I was covering the student demonstration that led to the June 4, 1989 massacre at Tiananmen Square. A young, half-starved student decided to give me a walkabout lesson as a reply to my rather lame question, "What's going on in China now?" He marched me first to one end of Tiananmen Square and showed me a huge portrait of Mao, gazing serenely into the distance. Then he led me to the other end, where he pointed to a vast neon image of Colonel Sanders, grinning everyone into the world's largest Kentucky Fried Chicken restaurant. "That's China," He said simply, "Mao at one end, Colonel Sanders at the other, and everyone in the middle wondering whose face will come down first."

A Polish journalist overheard him and said, "Yes, but who would you rather follow--Mao or Colonel Sanders?"

The student blinked for a few seconds, then said, "Mao, of course, because he wanted to change the world, but all Sanders can do is sell you a nice drumstick."

I've often thought that the Square with its two faces represents the spirituality of modern China. Capitalism can feed the belly, but Maoism still broods, calling the masses to something greater than what is merely finger-licking good.

Mao is back . . . big time. September 9, 1996 was the 20th anniversary of his demise, and was marked by a flood of "Mao-morabilia". Busts, badges, little red books, portraits, plates, even watches--they are being bought in unprecedented numbers. If it has his face on it, people will buy it. Fashion house Shanghai Tang revealed that its best-selling item among students was its T-shirt line with Mao's portrait--albeit with pigtails.

Asiaweek asked the question on every Westerner's lips: "How could Mao, who through arrogance and ignorance hastened the deaths of tens of millions, be so revered today?"

The answer appears to be that time has tempered people's memories of Mao's mistakes. What remains is Mao's inspiring revolutionary side that swept away exploitive foreign powers and gave the people a crime-free society (for a time)--and ideals to die for.

Maybe this is the heart of it. The Polish journalist might have asked, "Who would you rather worship?"

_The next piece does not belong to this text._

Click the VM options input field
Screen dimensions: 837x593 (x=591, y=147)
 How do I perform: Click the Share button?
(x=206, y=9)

A house church leader said, "People can't devote their lives to fridges, Mercedes and Reeboks--that's just stupid. They know they should live for greater ideals, social goals of equality and peace. Mao was the ultimate idealist, who never stopped talking about building a paradise for everyone."

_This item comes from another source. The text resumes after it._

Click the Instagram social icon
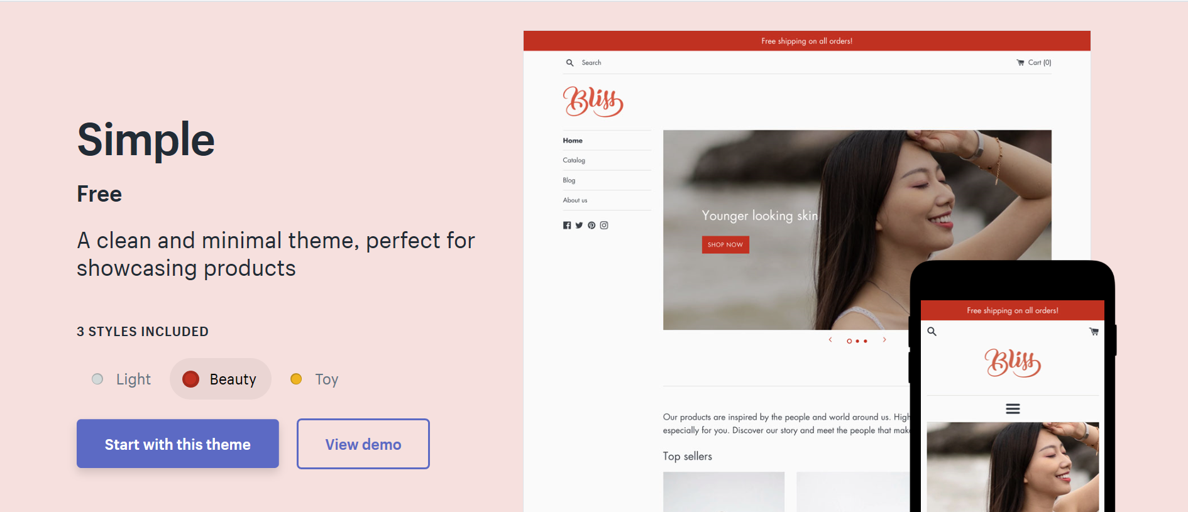Viewport: 1188px width, 512px height. click(x=604, y=226)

Said a professor at Beijing's Normal University, "Mao was the only man who told us to build a better world for everyone--his goals were intoxicating even if his methods were flawed."

An elder theologian in Shanghai told his Three Self church that the longing for a better world is strong in human beings "because it is a memory, a racial memory passed down from Adam and Eve, who knew paradise for themselves". We long for what we have lost.

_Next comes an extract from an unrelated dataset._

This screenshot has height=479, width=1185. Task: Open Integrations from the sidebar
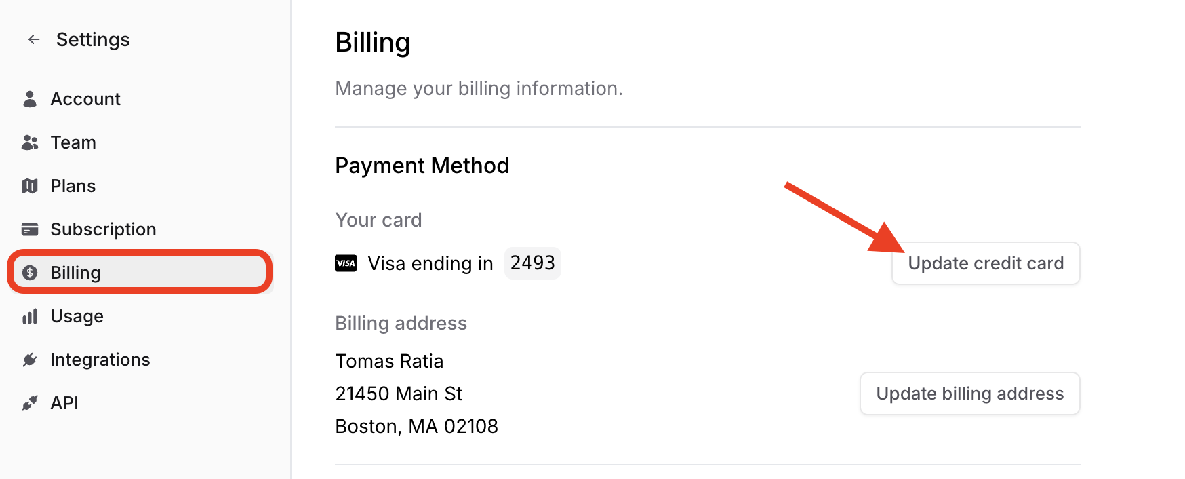coord(100,360)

And so the fascination with Mao resurfacing in Chinese society today is part of the longing for God and heaven that will never go away. The tragedy is, as the Shanghai theologian put it, that "when the Chinese go shopping for a god, Mao is still the only one on the shelf. Jesus Christ has not been marketed yet to the population at large."

Alex Buchan is Asia Bureau Chief for Compass Direct.